ENTRIES =
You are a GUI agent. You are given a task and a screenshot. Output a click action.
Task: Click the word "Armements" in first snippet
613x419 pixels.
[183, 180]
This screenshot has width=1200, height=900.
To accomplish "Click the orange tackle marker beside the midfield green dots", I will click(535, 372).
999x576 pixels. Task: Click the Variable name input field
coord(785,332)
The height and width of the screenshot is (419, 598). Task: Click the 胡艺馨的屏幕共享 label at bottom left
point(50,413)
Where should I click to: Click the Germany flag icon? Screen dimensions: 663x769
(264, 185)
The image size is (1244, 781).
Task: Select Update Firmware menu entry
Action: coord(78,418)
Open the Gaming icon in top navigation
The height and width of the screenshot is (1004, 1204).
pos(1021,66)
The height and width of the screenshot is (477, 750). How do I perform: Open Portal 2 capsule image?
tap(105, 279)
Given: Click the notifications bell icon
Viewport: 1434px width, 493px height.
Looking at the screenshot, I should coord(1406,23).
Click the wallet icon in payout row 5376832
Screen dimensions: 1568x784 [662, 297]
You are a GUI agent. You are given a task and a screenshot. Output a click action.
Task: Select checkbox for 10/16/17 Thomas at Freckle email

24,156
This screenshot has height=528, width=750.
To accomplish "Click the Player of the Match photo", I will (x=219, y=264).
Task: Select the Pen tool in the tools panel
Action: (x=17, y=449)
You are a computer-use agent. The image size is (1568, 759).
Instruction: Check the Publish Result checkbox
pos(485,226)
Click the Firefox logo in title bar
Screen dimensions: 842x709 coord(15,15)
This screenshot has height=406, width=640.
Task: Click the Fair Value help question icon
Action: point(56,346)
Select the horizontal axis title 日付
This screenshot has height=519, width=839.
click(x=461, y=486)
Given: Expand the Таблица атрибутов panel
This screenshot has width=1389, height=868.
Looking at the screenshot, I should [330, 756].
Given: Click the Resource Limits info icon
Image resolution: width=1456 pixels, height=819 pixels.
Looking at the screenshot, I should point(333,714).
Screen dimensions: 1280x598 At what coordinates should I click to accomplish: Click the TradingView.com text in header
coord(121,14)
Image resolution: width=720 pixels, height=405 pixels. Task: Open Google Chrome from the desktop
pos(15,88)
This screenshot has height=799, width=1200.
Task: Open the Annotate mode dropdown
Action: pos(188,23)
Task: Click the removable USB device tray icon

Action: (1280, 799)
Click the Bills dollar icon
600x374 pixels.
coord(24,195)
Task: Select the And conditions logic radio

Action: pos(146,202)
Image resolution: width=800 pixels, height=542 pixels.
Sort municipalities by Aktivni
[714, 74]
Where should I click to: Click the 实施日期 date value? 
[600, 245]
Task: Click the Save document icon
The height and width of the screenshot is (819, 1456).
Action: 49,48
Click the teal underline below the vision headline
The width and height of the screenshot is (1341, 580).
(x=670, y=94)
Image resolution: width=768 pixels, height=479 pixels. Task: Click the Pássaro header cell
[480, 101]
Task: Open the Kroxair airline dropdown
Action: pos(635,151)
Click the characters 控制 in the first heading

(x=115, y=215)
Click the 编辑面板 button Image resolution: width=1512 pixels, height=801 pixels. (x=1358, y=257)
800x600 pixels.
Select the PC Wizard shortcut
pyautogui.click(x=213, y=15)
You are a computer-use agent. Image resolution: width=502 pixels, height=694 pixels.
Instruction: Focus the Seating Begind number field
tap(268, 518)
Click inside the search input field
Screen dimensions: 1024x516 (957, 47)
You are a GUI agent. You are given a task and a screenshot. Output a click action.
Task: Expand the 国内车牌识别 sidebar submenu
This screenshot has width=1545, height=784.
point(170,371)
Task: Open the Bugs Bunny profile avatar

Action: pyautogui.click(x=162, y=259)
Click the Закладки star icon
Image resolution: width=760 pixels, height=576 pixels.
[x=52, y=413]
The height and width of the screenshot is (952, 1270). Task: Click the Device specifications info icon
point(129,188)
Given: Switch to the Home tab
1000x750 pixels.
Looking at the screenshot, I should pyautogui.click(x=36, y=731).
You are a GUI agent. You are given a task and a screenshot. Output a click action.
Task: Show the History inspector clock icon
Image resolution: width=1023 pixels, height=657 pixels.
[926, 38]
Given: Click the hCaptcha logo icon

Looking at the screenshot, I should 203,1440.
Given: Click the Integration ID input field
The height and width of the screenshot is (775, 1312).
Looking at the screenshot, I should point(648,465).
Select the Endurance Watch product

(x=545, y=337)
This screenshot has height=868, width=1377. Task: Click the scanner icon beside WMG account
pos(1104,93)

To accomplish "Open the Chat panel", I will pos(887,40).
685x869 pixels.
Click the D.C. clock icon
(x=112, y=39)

WHAT IS NEEDED = Lay out all the items above as a JSON list of strings, with one string for each line and blank lines omitted.

TASK RESPONSE =
[
  "You are a GUI agent. You are given a task and a screenshot. Output a click action.",
  "Task: Click the word \"Armements\" in first snippet",
  "613x419 pixels.",
  "[183, 180]",
  "This screenshot has width=1200, height=900.",
  "To accomplish \"Click the orange tackle marker beside the midfield green dots\", I will click(535, 372).",
  "999x576 pixels. Task: Click the Variable name input field",
  "coord(785,332)",
  "The height and width of the screenshot is (419, 598). Task: Click the 胡艺馨的屏幕共享 label at bottom left",
  "point(50,413)",
  "Where should I click to: Click the Germany flag icon? Screen dimensions: 663x769",
  "(264, 185)",
  "The image size is (1244, 781).",
  "Task: Select Update Firmware menu entry",
  "Action: coord(78,418)",
  "Open the Gaming icon in top navigation",
  "The height and width of the screenshot is (1004, 1204).",
  "pos(1021,66)",
  "The height and width of the screenshot is (477, 750). How do I perform: Open Portal 2 capsule image?",
  "tap(105, 279)",
  "Given: Click the notifications bell icon",
  "Viewport: 1434px width, 493px height.",
  "Looking at the screenshot, I should coord(1406,23).",
  "Click the wallet icon in payout row 5376832",
  "Screen dimensions: 1568x784 [662, 297]",
  "You are a GUI agent. You are given a task and a screenshot. Output a click action.",
  "Task: Select checkbox for 10/16/17 Thomas at Freckle email",
  "24,156",
  "This screenshot has height=528, width=750.",
  "To accomplish \"Click the Player of the Match photo\", I will (x=219, y=264).",
  "Task: Select the Pen tool in the tools panel",
  "Action: (x=17, y=449)",
  "You are a computer-use agent. The image size is (1568, 759).",
  "Instruction: Check the Publish Result checkbox",
  "pos(485,226)",
  "Click the Firefox logo in title bar",
  "Screen dimensions: 842x709 coord(15,15)",
  "This screenshot has height=406, width=640.",
  "Task: Click the Fair Value help question icon",
  "Action: point(56,346)",
  "Select the horizontal axis title 日付",
  "This screenshot has height=519, width=839.",
  "click(x=461, y=486)",
  "Given: Expand the Таблица атрибутов panel",
  "This screenshot has width=1389, height=868.",
  "Looking at the screenshot, I should [330, 756].",
  "Given: Click the Resource Limits info icon",
  "Image resolution: width=1456 pixels, height=819 pixels.",
  "Looking at the screenshot, I should point(333,714).",
  "Screen dimensions: 1280x598 At what coordinates should I click to accomplish: Click the TradingView.com text in header",
  "coord(121,14)",
  "Image resolution: width=720 pixels, height=405 pixels. Task: Open Google Chrome from the desktop",
  "pos(15,88)",
  "This screenshot has height=799, width=1200.",
  "Task: Open the Annotate mode dropdown",
  "Action: pos(188,23)",
  "Task: Click the removable USB device tray icon",
  "Action: (1280, 799)",
  "Click the Bills dollar icon",
  "600x374 pixels.",
  "coord(24,195)",
  "Task: Select the And conditions logic radio",
  "Action: pos(146,202)",
  "Image resolution: width=800 pixels, height=542 pixels.",
  "Sort municipalities by Aktivni",
  "[714, 74]",
  "Where should I click to: Click the 实施日期 date value? ",
  "[600, 245]",
  "Task: Click the Save document icon",
  "The height and width of the screenshot is (819, 1456).",
  "Action: 49,48",
  "Click the teal underline below the vision headline",
  "The width and height of the screenshot is (1341, 580).",
  "(x=670, y=94)",
  "Image resolution: width=768 pixels, height=479 pixels. Task: Click the Pássaro header cell",
  "[480, 101]",
  "Task: Open the Kroxair airline dropdown",
  "Action: pos(635,151)",
  "Click the characters 控制 in the first heading",
  "(x=115, y=215)",
  "Click the 编辑面板 button Image resolution: width=1512 pixels, height=801 pixels. (x=1358, y=257)",
  "800x600 pixels.",
  "Select the PC Wizard shortcut",
  "pyautogui.click(x=213, y=15)",
  "You are a computer-use agent. Image resolution: width=502 pixels, height=694 pixels.",
  "Instruction: Focus the Seating Begind number field",
  "tap(268, 518)",
  "Click inside the search input field",
  "Screen dimensions: 1024x516 (957, 47)",
  "You are a GUI agent. You are given a task and a screenshot. Output a click action.",
  "Task: Expand the 国内车牌识别 sidebar submenu",
  "This screenshot has width=1545, height=784.",
  "point(170,371)",
  "Task: Open the Bugs Bunny profile avatar",
  "Action: pyautogui.click(x=162, y=259)",
  "Click the Закладки star icon",
  "Image resolution: width=760 pixels, height=576 pixels.",
  "[x=52, y=413]",
  "The height and width of the screenshot is (952, 1270). Task: Click the Device specifications info icon",
  "point(129,188)",
  "Given: Switch to the Home tab",
  "1000x750 pixels.",
  "Looking at the screenshot, I should pyautogui.click(x=36, y=731).",
  "You are a GUI agent. You are given a task and a screenshot. Output a click action.",
  "Task: Show the History inspector clock icon",
  "Image resolution: width=1023 pixels, height=657 pixels.",
  "[926, 38]",
  "Given: Click the hCaptcha logo icon",
  "Looking at the screenshot, I should 203,1440.",
  "Given: Click the Integration ID input field",
  "The height and width of the screenshot is (775, 1312).",
  "Looking at the screenshot, I should point(648,465).",
  "Select the Endurance Watch product",
  "(x=545, y=337)",
  "This screenshot has height=868, width=1377. Task: Click the scanner icon beside WMG account",
  "pos(1104,93)",
  "To accomplish \"Open the Chat panel\", I will pos(887,40).",
  "685x869 pixels.",
  "Click the D.C. clock icon",
  "(x=112, y=39)"
]